◆ **Gösterilen metin**
Gazete Vatan Logo

Erdoğan'a destek verdi!

Kılıçdaroğlu'ndan Başbakan'ın açıklamasına destek

CHP Genel Başkanı Kemal Kılıçdaroğlu, ”Biz terörün sonlanmasını isteriz. Silah bırakıp, başka bir ülkede gidip normal yaşantılarını sürdürürlerse bundan da ayrıca memnunluk duyarız” dedi.

Kılıçdaroğlu, gazeteci Cüneyt Ünal’ın babası Hikmet, annesi Arife, erkek kardeşi Cumhur Ünal ve kız kardeşi Canan Akdere ile parti genel merkezinde görüştü. Görüşmeye, Suriye’ye giden heyetteki CHP milletvekilleri de katıldı.

Kılıçdaroğlu, görüşme sonrası gazetecilerin gündeme ilişkin sorularını yanıtladı.

Bir gazetecinin Başbakan Recep Tayyip Erdoğan’ın Pakistan dönüşünde, ”Terör örgütü mensupları ve liderleri silah bırakırsa, başka ülkelere gidebilirler” yönünde açıklaması olduğunu hatırlatarak, değerlendirmesini sorması üzerine Kılıçdaroğlu, bu açıklamanın yeni bir açıklama olmadığını, öteden beri üzerinde durulan bir konu olduğunu söyledi.

Kılıçdaroğlu, ”Silah bırakıp başka bir ülkeye giderse zaten, bizim söyleyeceğimiz fazla bir şey yok. Biz terörün sonlanmasını isteriz. Silah bırakıp, başka bir ülkede gidip normal yaşantılarını sürdürürlerse bundan da ayrıca memnunluk duyarız” dedi.

Başbakan Erdoğan’ın başkanlık sistemine ilişkin de açıklamalarda bulunduğunun hatırlatılması üzerine ise Kılıçdaroğlu, ”Bence yapay tartışmaların peşinden koşmaktansa, bu ülkedeki işsizliği konuşalım, atanamayan öğretmenleri konuşalım, patates üreticilerinin sorunlarını konuşalım” dedi.

◆ **Veriler**
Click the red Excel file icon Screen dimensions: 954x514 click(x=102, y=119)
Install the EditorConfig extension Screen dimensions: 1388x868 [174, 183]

◆ **Görev**
Gösterilen metne göre Kılıçdaroğlu, başkanlık sistemi tartışması yerine hangi konuların konuşulmasını önerdi? Bu malzeme başka bir kaynaktan alınmıştır.

◆ **Alıştırma sonucu**
Ülkedeki işsizliğin, atanamayan öğretmenlerin ve patates üreticilerinin sorunlarının konuşulmasını önerdi.